Violet, pink, yellow, and green war-herbs challenge the desolation. Assertive plants that act as an army towards the enemies of our bodies. They’ll wreak havoc if they’re not challenged themselves and allowed to go on. Or what?
The herbs can maybe heal the situation. Bearberry is a stubborn one, but not so radical that it threatens the biological diversity of our flora, nevertheless keeping the earth in place. The crushed berries were said to keep ghosts away and strengthen our renal systems. But the black lymph was also known to aggravate the black bile. Out of bearberry, they used to make ink to write away melancholy. This antidote-way of thinking is an undercurrent in our history. What an interesting link between herbs, urinary tracts, and literature!
Les fleurs du mal. The Flowers of Evil. The forceful flowers. How difficult it would be to map all the flowers of evil. As well as our relationships to those flowers, and their extermination. The map would constantly change, due to hard-working city-workers plucking the evil out of every garden. And goodness, all the poison that we pour on those poor herbs that are historically known as alternative medicine.
It’s surely tempting for kids to wander outside of the garden fence, let themselves disappear into the forest. Look for clearing and stay there in calm and play. But there are beautiful, yet dangerous wildflowers, pink, yellow, green, and white. How lovely to ornate oneself with them in a ceremony of marriage, dancing on a red mushroom with white dots. That moment of joy will remain in the body. Alongside a scolding moment: How dare you disappear? How dangerous!
Memories of ambivalent feelings. Purple memories of intimacy.

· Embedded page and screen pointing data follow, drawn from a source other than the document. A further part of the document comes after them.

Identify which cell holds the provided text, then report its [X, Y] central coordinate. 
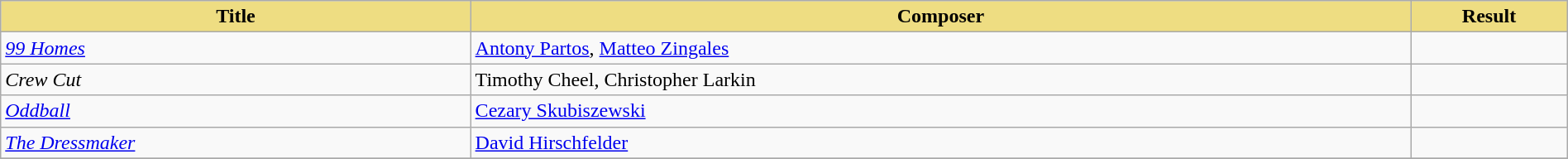
99 Homes [236, 48]
Composer [941, 17]
Title [236, 17]
Oddball [236, 111]
Antony Partos, Matteo Zingales [941, 48]
Crew Cut [236, 79]
Result [1489, 17]
The Dressmaker [236, 142]
Cezary Skubiszewski [941, 111]
David Hirschfelder [941, 142]
Timothy Cheel, Christopher Larkin [941, 79]
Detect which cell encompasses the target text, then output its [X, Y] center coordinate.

Then black and colorful and white. We’ll remake those moments with our scissors, photo-paper, ink, glue, and colors. We near ourselves to the core of the experience, when we in joyful play forgot ourselves. We try remembering by radiographing the vegetation, light it up, get inside it. Leaving the shame. There was no evil in us, and no evil belonged to the flowers. Little by little, we’ll thus illuminate our memories.
Surrounding ourselves with plants that remind us of that place where we found ourselves in rare relation to our surroundings. Experimenting with our own pseudo-landscape that can shelter us while our wounds heal. It’s an attempt to attest limitations.

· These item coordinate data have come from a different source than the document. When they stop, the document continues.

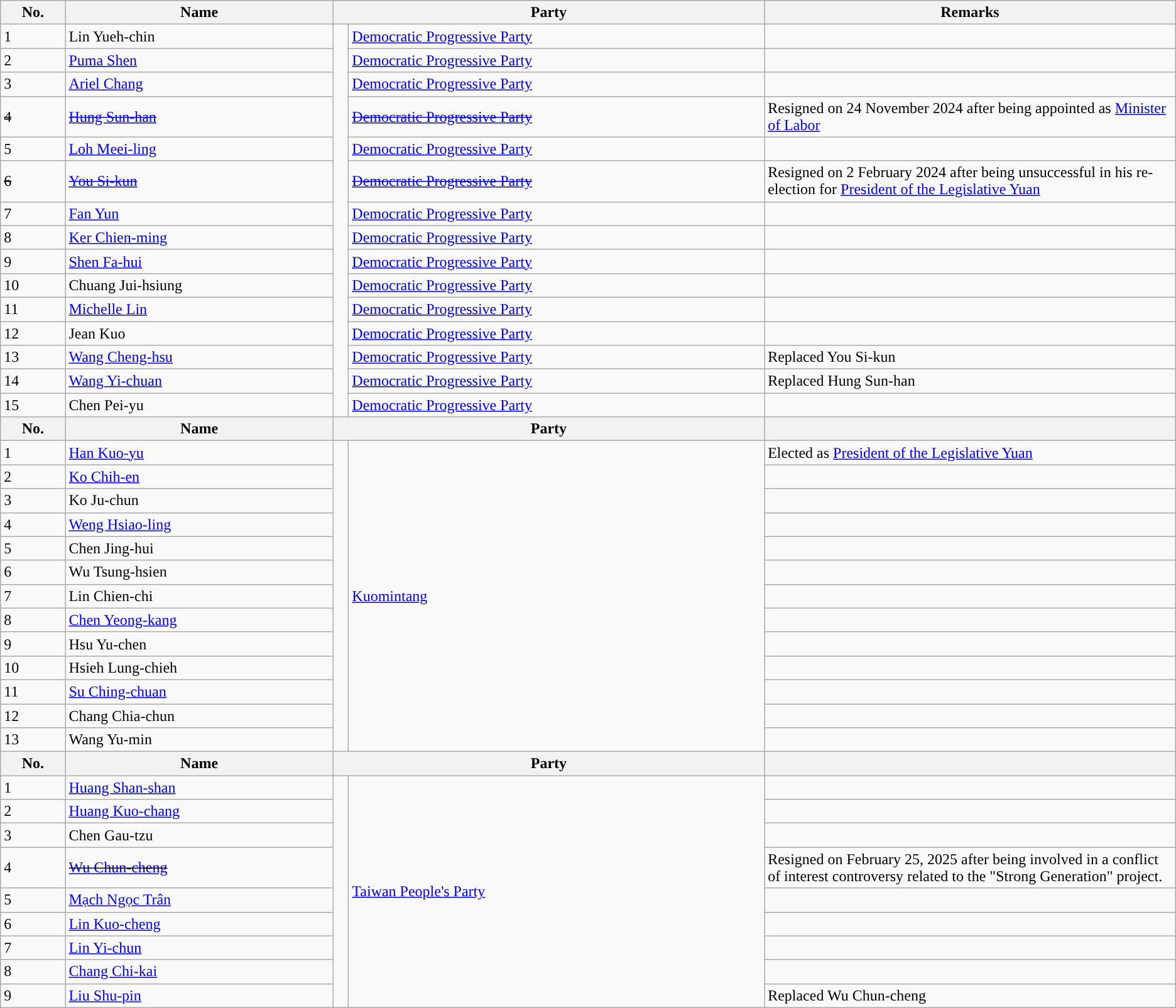
Elected as President of the Legislative Yuan [970, 453]
Hsieh Lung-chieh [199, 668]
Ariel Chang [199, 84]
Mạch Ngọc Trân [199, 900]
Chen Gau-tzu [199, 836]
Shen Fa-hui [199, 261]
Chang Chia-chun [199, 716]
Hsu Yu-chen [199, 644]
Wu Chun-cheng [199, 868]
Wang Yi-chuan [199, 381]
Taiwan People's Party [557, 892]
Jean Kuo [199, 334]
Chen Pei-yu [199, 405]
Replaced Wu Chun-cheng [970, 996]
Ko Ju-chun [199, 501]
Weng Hsiao-ling [199, 525]
Lin Yueh-chin [199, 36]
Wang Cheng-hsu [199, 357]
Lin Yi-chun [199, 948]
Replaced Hung Sun-han [970, 381]
Puma Shen [199, 60]
Replaced You Si-kun [970, 357]
Lin Chien-chi [199, 596]
Remarks [970, 13]
Chang Chi-kai [199, 972]
Huang Kuo-chang [199, 812]
Ko Chih-en [199, 477]
Lin Kuo-cheng [199, 924]
Ker Chien-ming [199, 237]
14 [33, 381]
Loh Meei-ling [199, 149]
Michelle Lin [199, 309]
15 [33, 405]
Resigned on February 25, 2025 after being involved in a conflict of interest controversy related to the "Strong Generation" project. [970, 868]
You Si-kun [199, 181]
Huang Shan-shan [199, 788]
Kuomintang [557, 597]
Wu Tsung-hsien [199, 572]
Resigned on 24 November 2024 after being appointed as Minister of Labor [970, 117]
Chen Jing-hui [199, 548]
Resigned on 2 February 2024 after being unsuccessful in his re-election for President of the Legislative Yuan [970, 181]
Chen Yeong-kang [199, 620]
Han Kuo-yu [199, 453]
Chuang Jui-hsiung [199, 285]
Wang Yu-min [199, 740]
Fan Yun [199, 214]
Liu Shu-pin [199, 996]
Su Ching-chuan [199, 692]
Hung Sun-han [199, 117]
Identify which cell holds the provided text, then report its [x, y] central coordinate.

We’ll find refuge in a distant banana-leaf-house. Create shelter from the erosion, under the ambiance of banana-leaf sounds. Colors that don’t exist in our vegetation become a part of our landscape anyway. But oh, the monkey in our glass-house gets sick when the only local banana-tree breaks in an earthquake. How vulnerable our plans!
At the speed of light, we receive new information from our open wounds. The reception rather slow, even though we tune up our wi-fi. Try biomimicry, try photosynthesizing? Are we getting it right about the importance of the wet-lands? And the urgency of dandelions? The upheaval of crazy flowers? What? Stop organizing our landscapes? Only to enter chaos?
And a message from the Tibetan Chögyam Trungpa: The essence of crazy wisdom is that you have no strategized programs or ideals at all. You are just open… This turns out to be a scientific approach in the sense that openness is in constant contact with nature’s elements.
(Crazy Wisdom, Seminar 1).
Ok, thank you, sir, if we allow the elements to play, the verdure to lead us, would there be drawn up new growth-maps based on something other than encroachment? Based on the destruction of verdure in one place and the flourishing of another, transplanting, fringing. If similarly ambitious roadmaps of our feelings towards different plants in the world existed. Emotions based on our collective ancestry and subconscious, as well as our personal experiences and trauma.
Let us start by drawing a picture of our wounds and verdure? Of our intimate relations to growth and the herbal ambivalence?